Si no ponemos remedio a tiempo y recuperamos la calle para los pies y para los pulmones, un día no muy lejano habrá que tomar medidas de emergencia, radicales y de obligatorio cumplimiento. Mucha gente protestará entonces, porque no sabrá caminar ni conducirse por su hábitat sin esa extensión de su persona. No sabrán pasear ni coger el metro, no podrán subir a un autobús sin sentirse disminuidos. Pero reconocerán una ciudad distinta, un trazado vital lleno de detalles inesperados y de sorpresas que ya estaban. Verán el vértice sugerente de las esquinas, seguirán una perspectiva limpia que parte de sus ojos y se aleja recorriendo una línea sin obstáculos. Oirán el sonido de las casas y la voz de quienes les rodean. Podrán caminar por el centro sin el ceño fruncido. Reencontrarán a las personas con las que se cruzan, recordarán sus movimientos, el ritmo natural de su cuerpo, el deje apresurado o indolente de su paso. Todos los candidatos a la alcaldía de Madrid tendrían que contemplar en sus programas medidas urgentes contra el tráfico. Los madrileños deberíamos pedírselo, exigírselo. Se lo suplicamos. Si no, seguiremos enfermando y nos iremos yendo. En pocos años, Madrid será una ciudad invivible, un paisaje de humo envenenado que nos obligará al martirio cotidiano o al éxodo. Si el 82% de los madrileños no son conscientes de la gravedad de esta situación o no se dan por aludidos, la autoridad (que es para lo que está) tiene que intervenir y educar a su gente. Educar incluye el dictado. Dicten normas contra este abuso del suelo y del aire. Sin dictado no se aprende a escribir, o se aprende con faltas.

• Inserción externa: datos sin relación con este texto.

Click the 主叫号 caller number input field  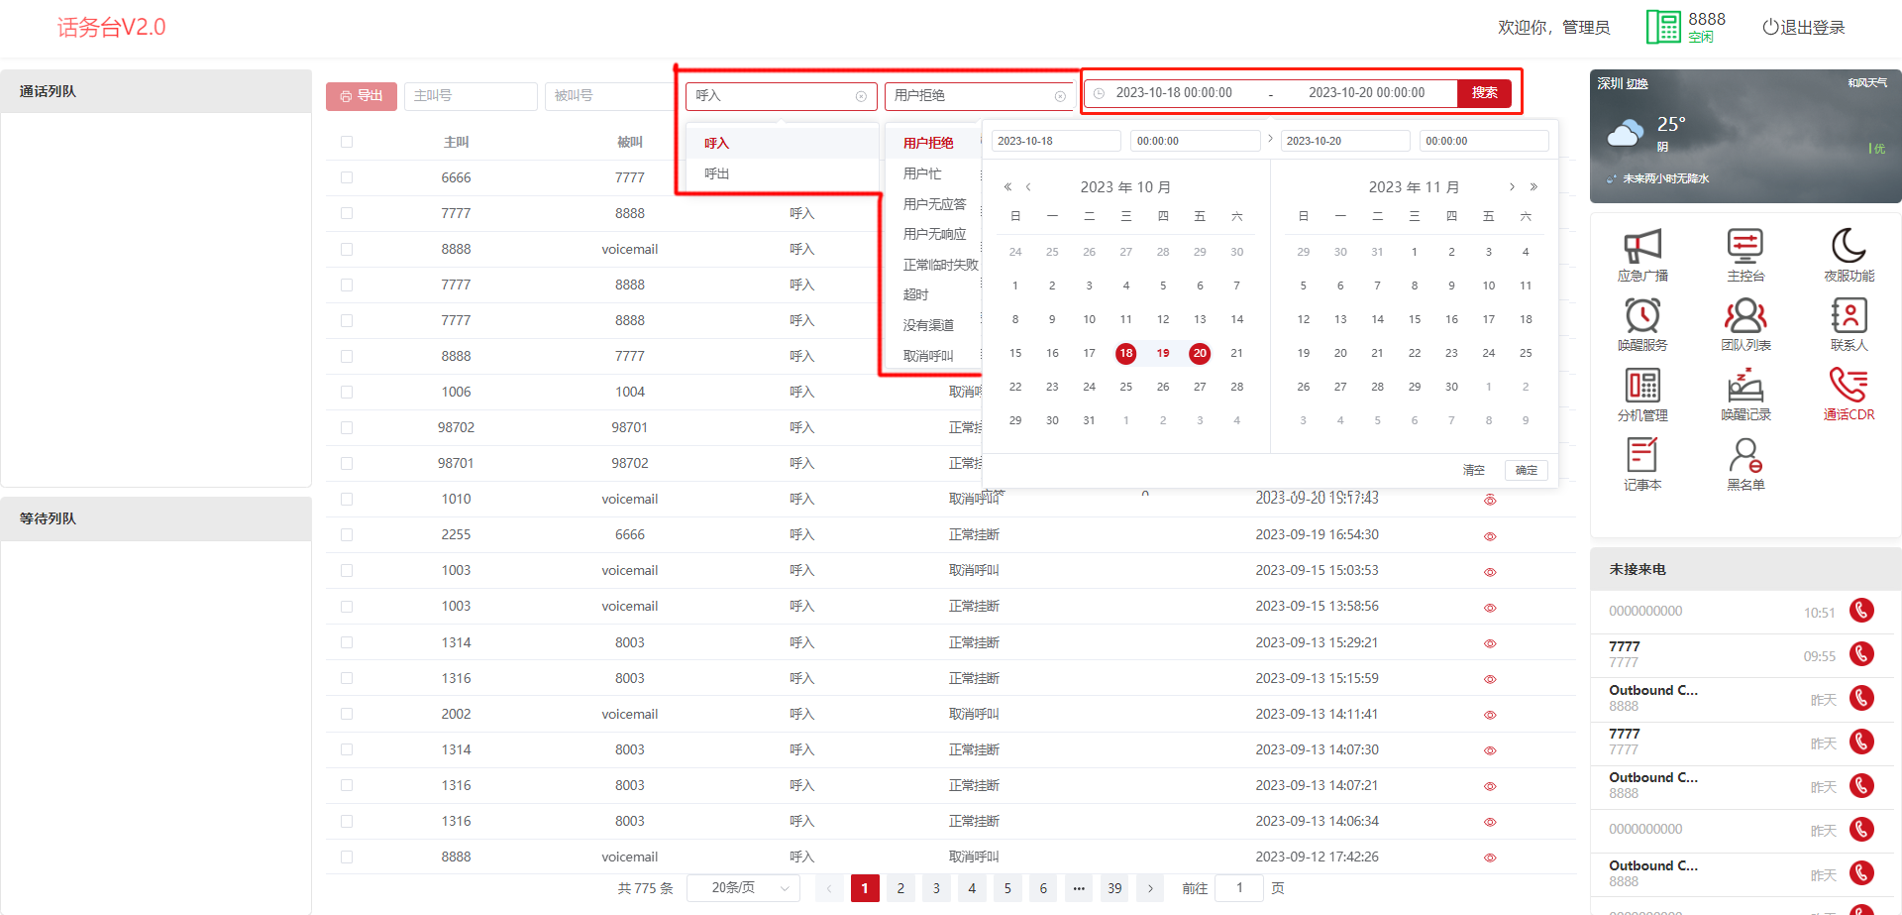coord(470,96)
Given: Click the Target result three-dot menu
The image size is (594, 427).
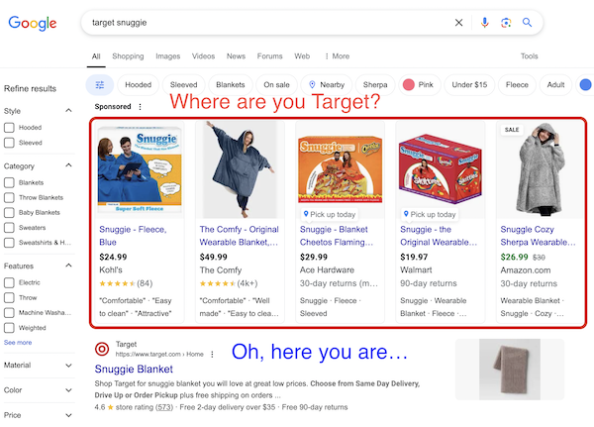Looking at the screenshot, I should (212, 355).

Nuestras calles son ese gran cuaderno sin ortografía cuya escritura ya no avanza con una caligrafía humana. Su aspecto actual es el de un gran folio cargado de borrones de alquitrán. Dicten el discurso de un lenguaje que ordene nuestros pasos, nuestras ideas, que nos permita pensar y escuchar al pensamiento. No queremos este cuaderno sucio sobre el que no podemos concentrarnos en la lectura de nuestras vidas.

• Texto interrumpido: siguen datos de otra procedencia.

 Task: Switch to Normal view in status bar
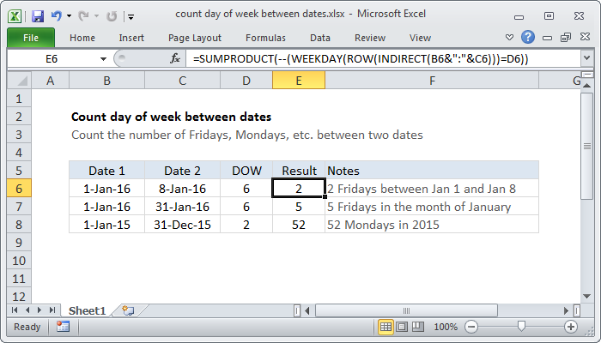click(386, 327)
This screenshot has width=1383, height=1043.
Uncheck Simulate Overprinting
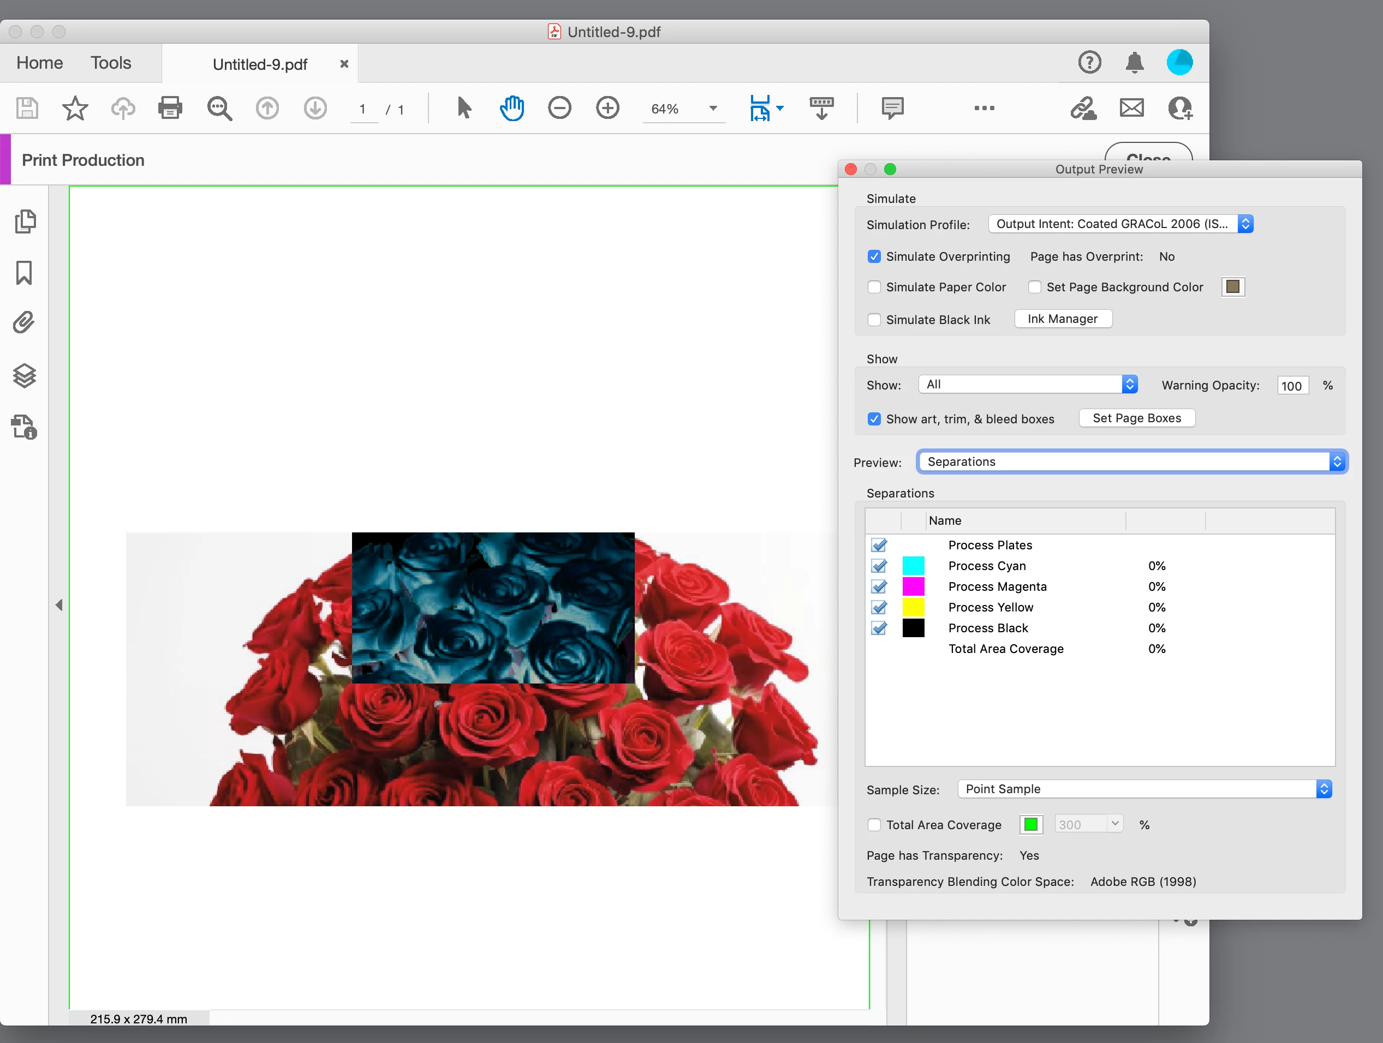(874, 256)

Dicen que los estudiantes españoles tienen uno de los rendimientos más bajos de entre sus compañeros europeos, sobre todo en matemáticas y en lengua. Les falta dictado. Les falta entender que, de 100, 18 es muy poco. Seguramente por esta deficiencia en el cálculo sacan después el coche 82 adultos alienados de la conciencia de su tiempo.

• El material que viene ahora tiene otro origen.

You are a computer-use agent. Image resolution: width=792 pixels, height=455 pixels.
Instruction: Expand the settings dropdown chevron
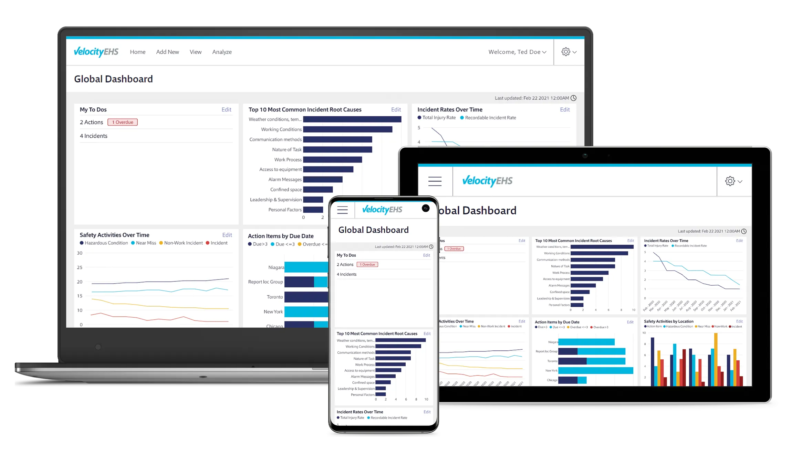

Seguramente por esa deficiencia en el conocimiento de su sistema de comunicación esencial son incapaces después de comprender la sintaxis de una calle. Seguramente por esa deficiencia general en su proceso de crecimiento y en su formación para la vida comunitaria (que, entre otras cosas, incluye, por supuesto, las matemáticas y la lengua), llega después la noche de un sábado y se montan siete en un coche tras haberse puesto ciegos de alcohol en cualquier garito al que no afecta la ley antibotellón y se acercan a la plaza de Cibeles y (como no han aprendido ecuaciones, sino la numeración de las camisetas del Real Madrid) se encaraman a la diosa de piedra y (como no han estudiado morfología) se quitan los pantalones y se quedan en gallumbos (que es una palabra horrible que jamás pensé que llegaría a utilizar y que ahora, gracias a las bondades de la semántica, me viene al pelo de esta situación horrible).

Y rompen la estatua de la Cibeles. Y se llevan su mano, presumiblemente entre risotadas machotas, y se suben en el coche de nuevo y arrancan desvestidos y orgullosos de ser tan brutos y no saber hacer la o con un canuto de los que no son de fumar. Es inútil imaginarlo, pero sin coche les hubiera resultado más difícil huir.